Is $z \mapsto \int f(x,z) K_z(x) dx$ analytic if $K_z(x)$ is a distribution analytic in the paramter $z$? Let $K_z(x) \in \mathcal D'(\mathbb R)$ be a distribution kernel depending analytically on $z \in O \subset \mathbb C$, i.e. for $f \in \mathcal D(\mathbb R)$ fixed,
$$
  \int K_z(x) f(x) dx 
$$
is analytic for $z$ on an open set $O$.
Q: Is this still true if we multiply $K_z(x)$ with an analytic function $a(x,z)$ that is bounded on $O$? I.e., is
$$
  z \mapsto \int f(x) a(x,z) K_z(x) dx
$$
still analytic in $O$?
Attempt:
Showing that the integral satisfies the Cauchy-Riemann equations would be a way to prove that it is analytic, but is it possible to

*

*Exchange integral and derivative $\frac{d}{dz} \int f(x) a(x,z) K_z(x) dx = \int \frac{d}{dz} f(x) a(x,z) K_z(x) dx$?

*Argue that the Kernel $K_z(x)$ satisfies the CR-equations and not just $\int f(x) K_z(x) dx$?

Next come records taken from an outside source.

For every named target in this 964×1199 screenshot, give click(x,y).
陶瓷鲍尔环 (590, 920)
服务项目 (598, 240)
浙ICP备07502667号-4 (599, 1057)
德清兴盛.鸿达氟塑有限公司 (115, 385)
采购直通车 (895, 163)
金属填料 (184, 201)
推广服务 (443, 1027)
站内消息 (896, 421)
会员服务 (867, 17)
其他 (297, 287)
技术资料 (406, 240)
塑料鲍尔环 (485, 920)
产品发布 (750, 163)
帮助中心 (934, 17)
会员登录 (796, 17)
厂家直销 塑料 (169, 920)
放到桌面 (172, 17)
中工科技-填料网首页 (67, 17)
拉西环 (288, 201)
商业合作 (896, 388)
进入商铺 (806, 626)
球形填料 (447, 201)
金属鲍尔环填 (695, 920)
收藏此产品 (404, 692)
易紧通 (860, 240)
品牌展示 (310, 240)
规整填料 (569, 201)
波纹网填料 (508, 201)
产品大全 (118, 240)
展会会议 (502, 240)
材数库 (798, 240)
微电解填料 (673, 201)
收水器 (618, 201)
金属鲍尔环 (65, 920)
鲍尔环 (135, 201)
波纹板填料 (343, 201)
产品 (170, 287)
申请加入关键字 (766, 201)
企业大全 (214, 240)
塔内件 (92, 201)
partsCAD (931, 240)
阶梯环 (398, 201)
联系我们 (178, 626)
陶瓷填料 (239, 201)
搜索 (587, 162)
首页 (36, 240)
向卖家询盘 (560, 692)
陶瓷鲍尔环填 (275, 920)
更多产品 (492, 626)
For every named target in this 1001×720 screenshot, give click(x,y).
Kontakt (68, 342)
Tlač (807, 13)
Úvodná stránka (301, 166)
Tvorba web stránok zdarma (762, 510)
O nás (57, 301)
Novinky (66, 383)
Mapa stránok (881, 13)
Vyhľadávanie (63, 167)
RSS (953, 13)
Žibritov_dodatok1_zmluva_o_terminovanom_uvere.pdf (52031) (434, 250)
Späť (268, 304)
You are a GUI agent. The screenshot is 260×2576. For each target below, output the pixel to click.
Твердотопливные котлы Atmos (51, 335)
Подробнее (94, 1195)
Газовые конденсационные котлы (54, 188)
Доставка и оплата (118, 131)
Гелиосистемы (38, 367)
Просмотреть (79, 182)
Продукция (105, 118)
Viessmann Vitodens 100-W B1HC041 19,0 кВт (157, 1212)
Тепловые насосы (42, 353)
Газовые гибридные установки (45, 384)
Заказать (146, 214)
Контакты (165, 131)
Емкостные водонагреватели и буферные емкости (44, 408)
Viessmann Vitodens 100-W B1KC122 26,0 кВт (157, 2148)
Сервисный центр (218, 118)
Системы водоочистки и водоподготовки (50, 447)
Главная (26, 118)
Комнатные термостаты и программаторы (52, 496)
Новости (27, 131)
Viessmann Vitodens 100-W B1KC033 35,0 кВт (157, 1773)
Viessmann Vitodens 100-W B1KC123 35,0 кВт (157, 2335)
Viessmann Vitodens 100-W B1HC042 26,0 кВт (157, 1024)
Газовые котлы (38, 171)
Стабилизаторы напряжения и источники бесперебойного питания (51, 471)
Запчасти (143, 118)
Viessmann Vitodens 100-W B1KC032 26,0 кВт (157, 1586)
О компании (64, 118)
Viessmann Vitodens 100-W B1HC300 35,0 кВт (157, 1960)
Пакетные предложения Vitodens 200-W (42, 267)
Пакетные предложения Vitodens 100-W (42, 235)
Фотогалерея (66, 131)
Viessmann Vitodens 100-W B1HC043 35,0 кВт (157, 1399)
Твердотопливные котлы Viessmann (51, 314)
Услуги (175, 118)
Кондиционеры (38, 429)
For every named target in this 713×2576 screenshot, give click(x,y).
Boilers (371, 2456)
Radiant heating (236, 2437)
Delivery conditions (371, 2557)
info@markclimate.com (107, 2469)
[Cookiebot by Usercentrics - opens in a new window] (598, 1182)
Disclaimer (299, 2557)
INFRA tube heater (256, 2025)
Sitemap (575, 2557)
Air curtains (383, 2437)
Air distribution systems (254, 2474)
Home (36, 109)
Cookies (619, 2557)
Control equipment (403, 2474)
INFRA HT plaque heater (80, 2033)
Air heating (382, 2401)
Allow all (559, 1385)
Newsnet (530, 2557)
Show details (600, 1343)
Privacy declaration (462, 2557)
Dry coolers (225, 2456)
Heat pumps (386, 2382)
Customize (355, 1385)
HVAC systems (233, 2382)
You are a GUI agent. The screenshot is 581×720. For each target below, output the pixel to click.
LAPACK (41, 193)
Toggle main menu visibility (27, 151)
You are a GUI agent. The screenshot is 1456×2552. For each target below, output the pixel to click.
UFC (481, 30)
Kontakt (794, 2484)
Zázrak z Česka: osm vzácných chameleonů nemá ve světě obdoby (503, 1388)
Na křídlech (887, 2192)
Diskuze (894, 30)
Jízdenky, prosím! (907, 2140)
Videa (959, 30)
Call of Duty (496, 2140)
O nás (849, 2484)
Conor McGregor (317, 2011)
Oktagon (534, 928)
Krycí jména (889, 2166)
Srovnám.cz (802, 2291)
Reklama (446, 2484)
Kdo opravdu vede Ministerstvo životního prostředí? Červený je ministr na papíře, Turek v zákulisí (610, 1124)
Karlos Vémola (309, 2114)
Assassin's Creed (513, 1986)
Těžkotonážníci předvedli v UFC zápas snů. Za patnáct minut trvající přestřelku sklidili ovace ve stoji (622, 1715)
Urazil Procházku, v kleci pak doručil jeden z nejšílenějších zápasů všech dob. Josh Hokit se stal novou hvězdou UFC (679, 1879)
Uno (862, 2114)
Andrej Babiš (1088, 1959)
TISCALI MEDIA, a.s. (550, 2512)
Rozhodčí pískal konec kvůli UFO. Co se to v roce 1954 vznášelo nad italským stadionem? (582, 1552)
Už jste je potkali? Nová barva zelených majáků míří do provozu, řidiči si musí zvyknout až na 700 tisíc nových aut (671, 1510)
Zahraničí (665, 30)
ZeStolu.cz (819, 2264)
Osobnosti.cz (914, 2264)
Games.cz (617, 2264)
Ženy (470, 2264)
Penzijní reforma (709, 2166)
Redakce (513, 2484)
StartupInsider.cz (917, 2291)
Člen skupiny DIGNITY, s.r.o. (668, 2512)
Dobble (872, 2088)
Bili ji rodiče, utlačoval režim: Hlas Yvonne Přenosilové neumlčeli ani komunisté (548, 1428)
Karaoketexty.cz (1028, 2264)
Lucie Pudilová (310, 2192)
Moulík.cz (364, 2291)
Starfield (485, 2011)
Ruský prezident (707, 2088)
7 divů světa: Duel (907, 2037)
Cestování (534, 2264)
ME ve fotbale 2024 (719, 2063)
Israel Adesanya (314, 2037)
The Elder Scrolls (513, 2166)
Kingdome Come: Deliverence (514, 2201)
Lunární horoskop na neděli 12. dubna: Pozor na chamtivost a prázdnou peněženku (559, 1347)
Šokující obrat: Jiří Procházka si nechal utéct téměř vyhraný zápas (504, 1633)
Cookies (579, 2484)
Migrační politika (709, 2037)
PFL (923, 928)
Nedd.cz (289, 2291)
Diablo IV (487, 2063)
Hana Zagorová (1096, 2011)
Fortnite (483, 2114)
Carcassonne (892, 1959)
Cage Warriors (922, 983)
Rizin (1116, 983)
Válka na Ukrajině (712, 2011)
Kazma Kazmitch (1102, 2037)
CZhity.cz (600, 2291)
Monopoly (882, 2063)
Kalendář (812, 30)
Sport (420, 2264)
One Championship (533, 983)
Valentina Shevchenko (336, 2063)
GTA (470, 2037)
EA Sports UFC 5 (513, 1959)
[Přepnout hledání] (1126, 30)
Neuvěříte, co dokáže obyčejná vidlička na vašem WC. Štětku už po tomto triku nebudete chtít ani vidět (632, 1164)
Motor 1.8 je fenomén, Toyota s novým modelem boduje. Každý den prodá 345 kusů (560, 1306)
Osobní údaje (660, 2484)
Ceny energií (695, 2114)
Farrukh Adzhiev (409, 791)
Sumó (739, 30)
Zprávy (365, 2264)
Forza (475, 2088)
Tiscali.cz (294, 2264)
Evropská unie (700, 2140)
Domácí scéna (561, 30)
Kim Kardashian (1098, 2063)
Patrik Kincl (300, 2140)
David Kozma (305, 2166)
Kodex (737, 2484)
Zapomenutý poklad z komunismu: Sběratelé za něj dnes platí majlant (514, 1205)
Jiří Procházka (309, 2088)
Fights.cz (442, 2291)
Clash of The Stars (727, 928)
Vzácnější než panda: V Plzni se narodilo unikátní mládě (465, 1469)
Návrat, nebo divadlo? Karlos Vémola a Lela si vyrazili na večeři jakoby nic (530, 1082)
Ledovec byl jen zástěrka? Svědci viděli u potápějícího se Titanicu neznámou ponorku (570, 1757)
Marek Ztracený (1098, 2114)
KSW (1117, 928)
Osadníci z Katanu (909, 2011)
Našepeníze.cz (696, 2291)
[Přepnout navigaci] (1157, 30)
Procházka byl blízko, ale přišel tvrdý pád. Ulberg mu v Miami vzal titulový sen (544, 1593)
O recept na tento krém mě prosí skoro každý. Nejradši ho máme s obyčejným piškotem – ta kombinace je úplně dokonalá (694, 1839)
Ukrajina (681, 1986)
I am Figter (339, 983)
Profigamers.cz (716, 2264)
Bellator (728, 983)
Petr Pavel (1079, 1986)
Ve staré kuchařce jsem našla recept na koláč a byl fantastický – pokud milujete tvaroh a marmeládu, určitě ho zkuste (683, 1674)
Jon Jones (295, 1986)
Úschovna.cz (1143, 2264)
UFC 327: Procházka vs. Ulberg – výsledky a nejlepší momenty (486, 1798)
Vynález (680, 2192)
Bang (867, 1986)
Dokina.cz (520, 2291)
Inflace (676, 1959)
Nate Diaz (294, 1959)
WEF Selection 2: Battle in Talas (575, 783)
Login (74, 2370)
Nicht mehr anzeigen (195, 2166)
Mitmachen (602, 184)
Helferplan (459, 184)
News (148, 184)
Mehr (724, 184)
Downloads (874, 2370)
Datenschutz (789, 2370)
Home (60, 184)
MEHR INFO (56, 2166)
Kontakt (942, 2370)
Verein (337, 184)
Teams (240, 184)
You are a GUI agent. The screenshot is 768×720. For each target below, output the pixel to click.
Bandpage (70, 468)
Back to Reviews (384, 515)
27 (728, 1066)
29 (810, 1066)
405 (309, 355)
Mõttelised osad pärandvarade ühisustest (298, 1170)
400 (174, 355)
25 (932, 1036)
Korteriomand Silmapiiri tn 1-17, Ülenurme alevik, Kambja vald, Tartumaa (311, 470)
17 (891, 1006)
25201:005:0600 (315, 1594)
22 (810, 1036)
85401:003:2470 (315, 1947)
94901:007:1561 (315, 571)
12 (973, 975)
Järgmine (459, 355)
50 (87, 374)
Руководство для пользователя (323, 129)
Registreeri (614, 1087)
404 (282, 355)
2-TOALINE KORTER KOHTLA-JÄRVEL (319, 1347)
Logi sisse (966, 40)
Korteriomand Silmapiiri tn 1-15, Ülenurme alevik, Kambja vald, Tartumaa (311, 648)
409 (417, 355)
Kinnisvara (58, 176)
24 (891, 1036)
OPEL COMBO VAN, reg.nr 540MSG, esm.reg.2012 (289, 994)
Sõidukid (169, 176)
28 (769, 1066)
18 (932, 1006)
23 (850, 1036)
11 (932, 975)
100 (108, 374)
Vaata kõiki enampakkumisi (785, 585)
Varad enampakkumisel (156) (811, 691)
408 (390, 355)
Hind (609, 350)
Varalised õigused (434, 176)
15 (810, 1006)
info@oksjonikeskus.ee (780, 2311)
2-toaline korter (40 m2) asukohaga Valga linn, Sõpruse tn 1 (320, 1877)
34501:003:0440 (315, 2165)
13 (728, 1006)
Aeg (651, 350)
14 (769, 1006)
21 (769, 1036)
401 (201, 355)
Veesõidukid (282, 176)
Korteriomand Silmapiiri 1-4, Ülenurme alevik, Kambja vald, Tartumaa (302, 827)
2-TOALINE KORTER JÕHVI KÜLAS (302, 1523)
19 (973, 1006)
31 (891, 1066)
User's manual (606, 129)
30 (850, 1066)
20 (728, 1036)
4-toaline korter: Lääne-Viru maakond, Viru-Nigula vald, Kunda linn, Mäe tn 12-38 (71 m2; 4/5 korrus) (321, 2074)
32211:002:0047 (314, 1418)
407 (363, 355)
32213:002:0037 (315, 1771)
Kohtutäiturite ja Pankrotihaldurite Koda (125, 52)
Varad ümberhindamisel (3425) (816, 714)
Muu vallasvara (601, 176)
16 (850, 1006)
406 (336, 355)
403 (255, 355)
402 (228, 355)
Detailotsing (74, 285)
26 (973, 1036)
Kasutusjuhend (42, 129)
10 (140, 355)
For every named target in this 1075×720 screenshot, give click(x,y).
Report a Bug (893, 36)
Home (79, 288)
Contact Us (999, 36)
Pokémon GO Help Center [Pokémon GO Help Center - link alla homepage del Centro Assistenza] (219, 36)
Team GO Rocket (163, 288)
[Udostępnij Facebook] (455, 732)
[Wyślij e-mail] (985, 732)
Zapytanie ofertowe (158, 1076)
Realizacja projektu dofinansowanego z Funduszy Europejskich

Is there another approach?

Update:
While the answer by @reuns provides some inside, it is still missing the crucial point, i.e. exchanging two limit operations (in this case an integral and a derivative). To make this point more obvious, one can also consider
$$
  (z,z') \mapsto \int f(x) a(x, z') K_z(x) dx
$$
which is certainly analytic in $z$. It remains to show that it is analytic in $z'$. This boils down to the question whether distribution are linear in derivatives w.r.t. a paramter of the test function, i.e.
$$
  \partial_z \int a(x,z) K(x) dx = \int \partial_z a(x,z) K(x) dx
$$
This is something I suspect to be true, but am unsure about.
 A: Take $\phi \in D(\Bbb{R}),\int \phi = 1,\phi_n(x)=n \phi(nx)$, let
$$H(y,z)= \int_\Bbb{R} f(x-y) a(x-y,z) K_z(x)dx$$
$$h_n(z) =
\int_\Bbb{R} \phi_n(y)H(y,z) = \int_\Bbb{R}f(y) a(y,z) (\int_\Bbb{R} \phi_n(x-y) K_z(x)dx)dy$$
where $y \to x-y$ was substituted.
$\int_\Bbb{R} \phi_n(x-y) K_z(x)dx$ is continuous in $y$ and analytic in $z$ so by Morera's theorem, considering the sequence of Riemman sums $$h_{n,M}(z)=\frac1M\sum_{m=-\infty}^\infty f(m/M) a(m/M,z) \int_\Bbb{R} \phi_n(m/M-x) K_z(x)dx$$ $h_n=\lim_{M\to \infty} h_{n,M}$ is analytic.
$H$ is continuous in $(y,z)$ so $h_n$ converges locally uniformly as $n\to \infty$.

Edit: not sure of the proof, it is somewhat the key step

Whence by Morera's theorem the limit $$h_\infty(z)=H(0,z)=\int_\Bbb{R} f(x) a(x,z) K_z(x)dx$$ is analytic.
A: Here is a proof assuming $K(z,x),a(x,z)$ are analytic in $z$ and $f(x) K(x,z)$ is absolutely integrable in $z,x$. I am aware that the question wants for dsitribution kernel. But i thought this would be useful.
Let $$g(z) = \int f(x) a(x,z) K(z,x) dx.$$
Now if $\int_{\gamma} g(z) dz = 0$ then by morera's theorem $g(z)$ is holomorphic.
Now $$\int_{\gamma} g(z) dz = \int_{\gamma} \int f(x) a(x,z) K(z,x) dx dz.$$
Assuming the integral can be swapped, since $a(x,z) K(z,x)$ is analytic: $\int_{\gamma} a(x,z) K(z,x) dz = 0$.
$$ =  \int f(x) \int_{\gamma} a(x,z) K(z,x) dz dx = 0.$$
So the proof is complete if we can swap the two iterated integrals. Since we assume $f(x)K(z,x)$ is absolutely integrable in $x,z$ with $a(x,z)$ bounded uniformly in $x,z$, we can swap the integrals by Fubini's theorem.